The Matthew Shepard Act, in full named the Matthew Shepard and James Byrd, Jr. Hate Crimes Prevention Act is an action of Congress that was passed in Oct. 2009 by a bipartisan Congress and signed into law by President Barack Obama. The law boosts the 1969 federal hate-crime law concerning bias-motivated crimes, or race hate that includes but is not limited to include crimes motivated by a victim’s gender identity, actual or perceived gender, disability, or sexual orientation.
Three men from two separately known alleged “hate” groups were sentenced for their roles in a 2011 New Year’s Eve attack in accordance with this law.
On August 7, Michal Gunar, 29, of East Windsor, New Jersey, was sentenced to 33 months in prison. His codefendant, Kyle Powell, 24, of West Collingswood, New Jersey, was sentenced to 15 months behind bars.
Both men were known members of the Aryan Terror Brigade (ATB) and were arrested in December 2012 along with Christopher Ising, 31, of Waretown, who was a disciple of another New Jersey-based white supremacist organization known as the Atlantic City “Skinheads”. Gunar and Powell were both sentenced by U.S. District Court Judge Joel A. Pisano on August 7 and Ising learned his fate two days later in federal Court in Trenton.
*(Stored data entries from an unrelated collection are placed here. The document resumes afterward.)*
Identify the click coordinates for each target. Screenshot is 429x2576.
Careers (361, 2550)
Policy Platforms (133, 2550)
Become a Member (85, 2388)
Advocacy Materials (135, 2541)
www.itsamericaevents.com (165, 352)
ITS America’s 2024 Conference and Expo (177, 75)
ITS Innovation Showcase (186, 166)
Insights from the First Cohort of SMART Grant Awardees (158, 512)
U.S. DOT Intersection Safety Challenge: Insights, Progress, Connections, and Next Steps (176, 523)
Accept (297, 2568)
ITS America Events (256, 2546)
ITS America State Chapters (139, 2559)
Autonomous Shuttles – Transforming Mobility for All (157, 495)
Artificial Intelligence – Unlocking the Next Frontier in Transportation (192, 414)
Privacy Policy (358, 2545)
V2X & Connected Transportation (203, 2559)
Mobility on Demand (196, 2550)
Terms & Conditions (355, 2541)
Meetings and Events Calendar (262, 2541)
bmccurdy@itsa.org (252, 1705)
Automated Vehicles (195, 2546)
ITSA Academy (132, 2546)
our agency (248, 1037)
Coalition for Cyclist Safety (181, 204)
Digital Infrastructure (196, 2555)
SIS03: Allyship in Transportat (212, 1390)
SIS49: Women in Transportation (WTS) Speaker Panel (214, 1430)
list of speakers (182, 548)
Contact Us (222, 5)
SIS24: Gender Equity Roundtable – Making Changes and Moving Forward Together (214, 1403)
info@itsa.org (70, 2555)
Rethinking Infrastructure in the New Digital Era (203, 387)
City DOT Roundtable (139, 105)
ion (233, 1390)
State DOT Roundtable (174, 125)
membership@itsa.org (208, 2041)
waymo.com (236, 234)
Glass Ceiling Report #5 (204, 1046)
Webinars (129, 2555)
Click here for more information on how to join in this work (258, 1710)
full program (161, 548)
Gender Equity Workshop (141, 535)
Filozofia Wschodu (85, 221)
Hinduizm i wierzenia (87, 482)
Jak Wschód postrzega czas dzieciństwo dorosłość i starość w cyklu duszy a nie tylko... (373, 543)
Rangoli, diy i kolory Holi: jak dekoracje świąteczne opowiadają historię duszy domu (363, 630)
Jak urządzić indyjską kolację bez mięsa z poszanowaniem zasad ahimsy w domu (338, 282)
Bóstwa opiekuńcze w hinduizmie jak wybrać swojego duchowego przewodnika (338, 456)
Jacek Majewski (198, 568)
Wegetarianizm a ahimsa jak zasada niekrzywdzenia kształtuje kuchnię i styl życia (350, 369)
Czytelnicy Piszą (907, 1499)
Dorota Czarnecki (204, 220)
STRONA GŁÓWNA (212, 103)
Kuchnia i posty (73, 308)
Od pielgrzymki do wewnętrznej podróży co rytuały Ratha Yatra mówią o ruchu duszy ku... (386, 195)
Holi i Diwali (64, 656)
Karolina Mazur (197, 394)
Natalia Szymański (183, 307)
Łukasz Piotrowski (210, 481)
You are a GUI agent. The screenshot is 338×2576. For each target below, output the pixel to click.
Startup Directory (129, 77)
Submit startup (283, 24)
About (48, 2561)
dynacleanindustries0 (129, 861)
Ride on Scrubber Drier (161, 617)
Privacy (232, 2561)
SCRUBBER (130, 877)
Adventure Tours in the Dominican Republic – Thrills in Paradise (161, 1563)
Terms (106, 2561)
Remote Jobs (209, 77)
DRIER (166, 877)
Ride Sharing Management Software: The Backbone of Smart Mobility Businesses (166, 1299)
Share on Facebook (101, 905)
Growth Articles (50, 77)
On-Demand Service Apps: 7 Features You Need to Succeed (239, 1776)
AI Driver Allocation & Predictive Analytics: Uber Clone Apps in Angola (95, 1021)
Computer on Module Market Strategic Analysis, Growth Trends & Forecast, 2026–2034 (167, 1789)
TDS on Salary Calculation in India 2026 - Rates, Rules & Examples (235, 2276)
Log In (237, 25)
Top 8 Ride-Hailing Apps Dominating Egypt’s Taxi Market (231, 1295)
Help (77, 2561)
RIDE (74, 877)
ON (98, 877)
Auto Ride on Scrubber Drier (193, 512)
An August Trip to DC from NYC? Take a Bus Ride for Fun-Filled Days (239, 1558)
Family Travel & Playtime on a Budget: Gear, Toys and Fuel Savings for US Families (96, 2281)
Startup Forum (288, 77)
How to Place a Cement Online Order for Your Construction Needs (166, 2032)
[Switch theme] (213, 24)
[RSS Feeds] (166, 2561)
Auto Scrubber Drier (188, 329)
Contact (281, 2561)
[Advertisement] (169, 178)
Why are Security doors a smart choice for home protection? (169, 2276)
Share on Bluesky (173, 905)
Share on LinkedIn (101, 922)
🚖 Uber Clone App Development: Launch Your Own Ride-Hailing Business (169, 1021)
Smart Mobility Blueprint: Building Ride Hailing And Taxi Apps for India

Gunar and Ising had previously pleaded guilty to an indictment charging them with conspiracy to commit a hate crime assault, as well as the actual commission of a hate crime assault. Powell only pleaded guilty to the lesser charge of conspiracy to commit a hate crime assault which resulted in his slighter sentence and the shortened period of incarceration.
Based on the original allegations, the three men along with other like-minded individuals were reveling together at what has been labeled a “meet and greet” occasion for white supremacists that was being held in East Brunswick, NJ at Mr. Ising’s home.
Court reports demonstrated that at the conclusion of the event, the three men and other party goers, propelled by alcohol and white supremacist music drove to a nearby apartment complex located in the neighboring town of Sayreville. They were psyched up and it appeared that their principal objective was to assault random non-Caucasian individuals.
Ising, who had brass knuckles in his possession, and Gunar, flaunting a large knife, hauled one of their victims out of a parked car that was located in the apartment complex’s parking lot, according to the indictment. At that time, a friend of the victim ran to his aid. He too was then attacked.
The first of their targets was beaten in the head and repeatedly punched in the face as Gunar allegedly hollered, “show me your faces you Arab sand niggers,” Ising attacked the second man punching him in the head, using the brass knuckles he brought along specifically for the occasion. Powell was not involved in the actual assault but purportedly stood in close proximity observing; as the assault was carried out. Both victims were of Egyptian descent. Their names have been withheld and have only been referred to as M.H. and R.M.
Following the attack the two thugs returned to Ising’s house where Gunar bragged about the attack on his Facebook page and posted a pair of bloodied pants. Later that week he posted the racial slur, previously mentioned above and wrote “it was me and my other bro on like 6 or eight and we whooped them”
According to Wikipedia a “hate group is an organized group or movement that advocates and practices hatred, hostility, or violence towards members of a race, ethnicity, religion, gender, sexual orientation or other designated sector of society.”
The FBI labels hate groups whose “primary purpose is to promote animosity, hostility, and malice against persons belonging to a race, religion, disability, sexual orientation, or ethnicity/national origin which differs from that of the members of the organization.”
Both the Aryan Terror Brigade and Atlantic City Skinheads are acknowledged as being part of the neo-Nazi Blood and Honor Network, which currently has been making a concerted effort to reconstruct the associates amid street hate groups, using white power concerts, events and rallies as their means.